The Butlers’ attorney, Gregory Krock of Buchanan Ingersoll & Rooney PC, told NGI’s Shale Daily the ruling was a significant victory for the oil and gas industry.

“The Dunham Rule still is valid and in effect today, and the rule applies to all natural gas contained in any geologic formation,” Krock said Thursday. “There’s really no reason to treat Marcellus Shale gas differently than natural gas that’s in any other geologic formation.”

Chief Justice Ronald Castille and Justices Thomas Saylor, J. Michael Eakin, Debra McCloskey Todd and Seamus McCaffery also sided with the appellants.

In January 2010, a Court of Common Pleas judge in Susquehanna County agreed with the Butlers’ assertion that they owned the natural gas rights, citing the Dunham ruling. But in September 2011 the state Superior Court disagreed and remanded the case back to Common Pleas Court (see Shale Daily, Sept 19, 2011).
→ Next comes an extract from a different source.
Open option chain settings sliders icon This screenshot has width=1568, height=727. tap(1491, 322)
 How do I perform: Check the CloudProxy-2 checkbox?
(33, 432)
The Superior Court had argued that the appellants in the case should be given the chance to prove that the Marcellus Shale is a “mineral” and the treatment of shale gas should be the same as coal and coalbed gas, rather than the treatment afforded conventional oil and natural gas reservoirs. If this were proven, it would mean any Pennsylvania deed conveying “mineral” rights would include the shale and its gas, just as conveyance of the coal mineral includes the coalbed gas. The Butlers subsequently filed a petition to appeal to the state’s Supreme Court to overturn the ruling.

Baer conceded that in 1881, Pennsylvania law was based on “two overarching principles” from cases that predated the Dunham decision. Specifically, those cases were Gibson v. Tyson in 1836, which stipulated that “anything of a non-metallic nature would not be considered a mineral for private deed purposes,” and the 1837 decision in Schuylkill Navigation Co. v. Moore, which held that “when interpreting private deeds and contracts, the ‘question is to be determined not by principles of science, but by common experience directed to the discovery of intention.’

“Accordingly, to the extent the Superior Court ordered an evidentiary hearing with expert testimony concerning Marcellus Shale natural gas, and the scientific nature thereof, such an order violated the Dunham jurisprudence,” Baer said. “Simply put, natural gas is presumptively not a mineral for purposes of private deeds.”

Krock agreed, adding that “to a certain extent, this portion of the case dealing with the term ‘mineral’ and whether that includes Marcellus Shale gas, is over, unless the estate wants to petition the U.S. Supreme Court to hear the case.” Krock said he doubted such an appeal would be made.